Sunday, January 11, 2009

LSD and Strychnine

The Legend: Most LSD contains strychnine and can poison the user.

Status: False

  • Strychnine is cheaper so unscrupulous drug dealers sell it as a substitute for LSD.
  • Strychnine is a byproduct of LSD synthesis, so it's in all real LSD.
  • Strychnine is necessary to bind the LSD to the blotter paper.
  • For you to be able to get high from the LSD there has to be some strychnine in it.
  • The body produces strychnine as a result of LSD metabolism.
  • Body aches and fatigue after LSD use are caused by the strychnine.

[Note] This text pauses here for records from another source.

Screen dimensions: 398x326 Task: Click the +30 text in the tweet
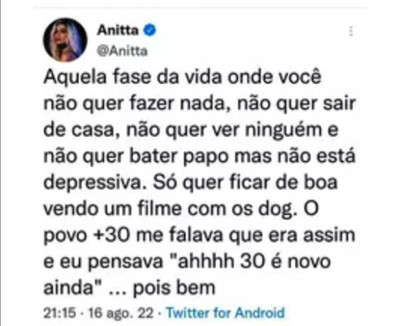tap(112, 235)
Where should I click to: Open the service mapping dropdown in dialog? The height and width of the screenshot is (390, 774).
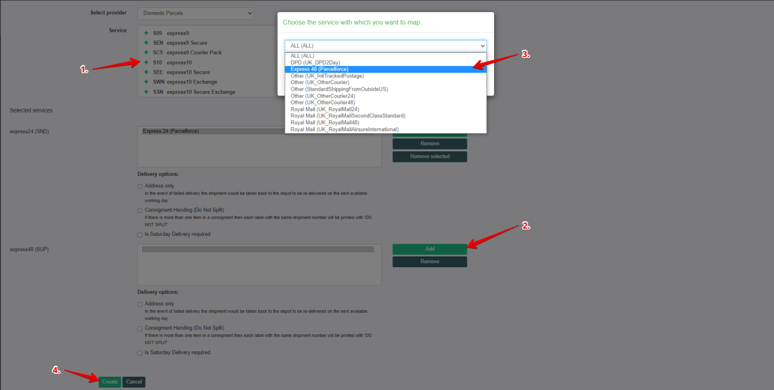pyautogui.click(x=385, y=45)
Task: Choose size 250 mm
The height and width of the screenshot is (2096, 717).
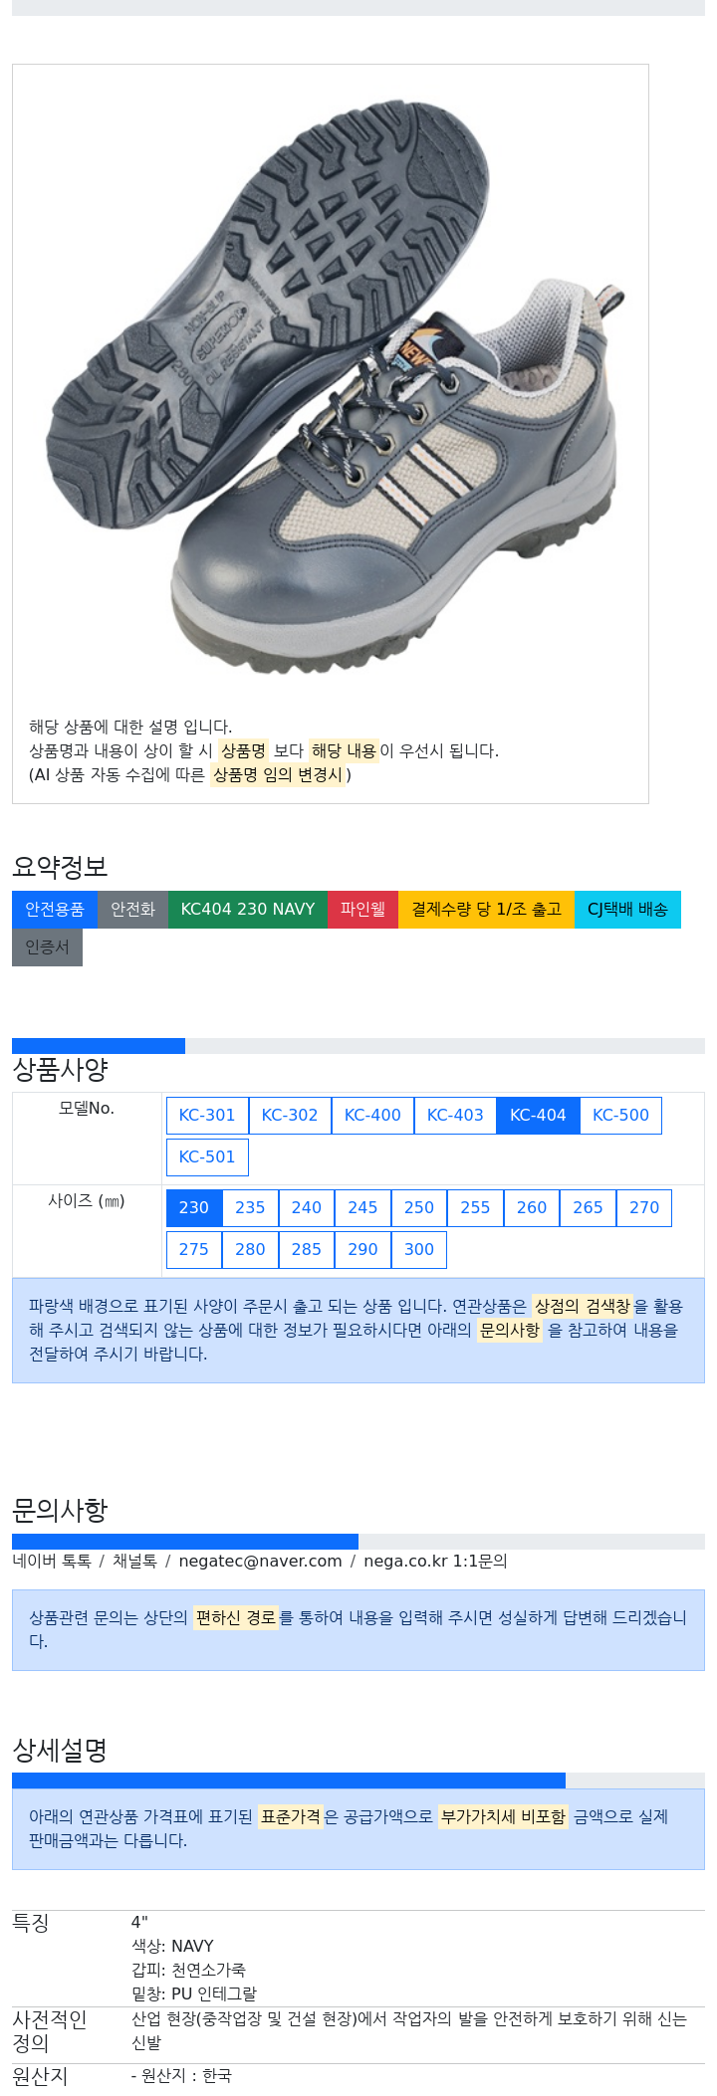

None of these statements are true, but that hasn't stopped well-meaning drug educators and health teachers from repeating them for the past 20 years. Even drug users repeat these rumors, as evidenced by browsing through online chat rooms and message boards.

If this were true, if there was strychnine in LSD, it would follow that people would die from using LSD. Conversely, if people were dying from using just LSD there would be some backward logic in saying that there must have been a poison involved. In fact, while there are a few cases of LSD overdoses and massive ingestions, there are few if any deaths reported to have been absolutely caused by LSD.

The active does of LSD for a human is 50-200 micrograms. A microgram is a millionth of a gram.  It takes over 12,000 micrograms, or "mikes," of LSD to kill a lab rat. Do the math. If it takes 120 hits of acid to kill a 1 lb. lab rat, and a human weighs about 150 lbs., a lethal dose for a human would be, well, a whole lot of LSD. Something like 18,000 hits. Considering the extremely low potential for overdose deaths, it seems odd that rumors about poison-laced LSD would originate and persist, but they have.

If you consider our culture's ingrained message that illegal drugs are deadly and to be feared, then add the belief that drug dealers are unscrupulous people who would think nothing of selling strychnine as LSD, then this rumor makes a little more sense. Or at least it is understandable why it has persisted.

LSD is commonly absorbed into blotter paper, the user then consumes the small square of paper. A dose of blotter is not big enough to hold enough strychnine to harm a human. You just can't get enough poison on a tiny square of paper.

Strychnine is an odorless white powder. However, it is very bitter and can be detected in miniscule quantities way below a toxic dose. Since most LSD in ingested orally, the user would notice this adulterant.

There have been a few murder investigations where one person tried to poison another person by mixing strychnine with LSD or other drugs, but it has never been associated with recreational LSD sale or use.

Human strychnine poisoning is rare with less than 100 cases a year being reported.  That does not stop the rumors, though.